The quick overview of DiskSuite failover
Solaris 8 DiskSuite does failover on disks (logical or otherwise), not filesystems or partitions. Solaris then gives you up to seven partitions per disk (technically you get eight, but DiskSuite takes one for its metadata); you then use these partitions as the building blocks for mirrors, stripes, and filesystems.
Disks are grouped together into metasets, and one machine in your failover cluster owns each metaset at any given time and is the only machine allowed to do IO to any of its disks. As a consequence, all mirroring, striping, and so on has to be within a metaset. In our setup, each metaset is all of the disks in a virtual NFS server. A single physical system can be the owner of more than one metaset (and thus more than one virtual NFS server).
(Failover itself is done by changing the owner of a metaset, possibly forcibly.)
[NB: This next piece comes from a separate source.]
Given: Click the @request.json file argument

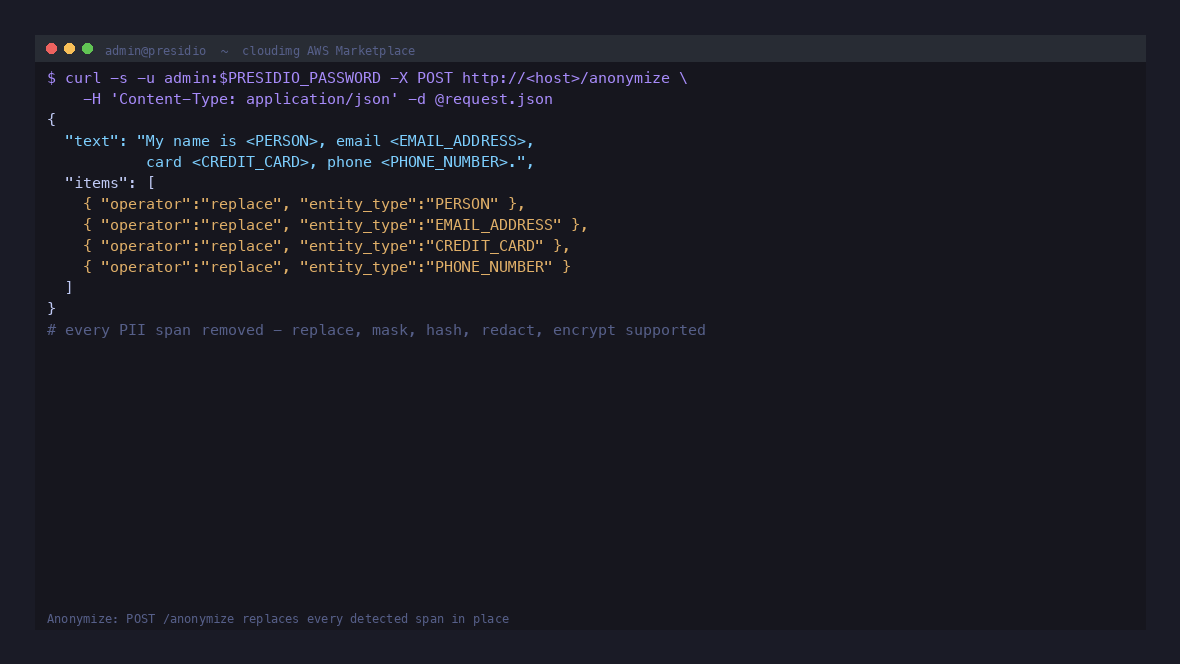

In Solaris 8, all of the disks in a metaset have to appear as the same devices on all of the machines participating in the failover pool for that metaset (eg, c0t0d0 has to be c0t0d0 everywhere). This is apparently a limitation in the metadata that DiskSuite keeps, and I believe it's been relaxed by Solaris 10. As a practical matter, this means you want identical hardware configurations for all of your fileserver machines.
If you have a SAN and want any of your filesystems to have SAN RAID controller redundancy (so the filesystem keeps going even if one controller falls over), this means the filesystem's metaset must include disks from more than one controller. Unless you dedicate all of two controllers to a single (probably very big) metaset, you will probably wind up with a situation where a single SAN RAID controller has (different) disks in several different metasets. This unfortunately complicates load calculations and working out what the consequences are of taking a single controller down.
(In the extreme case the failure of a single controller could affect all of your virtual NFS servers.)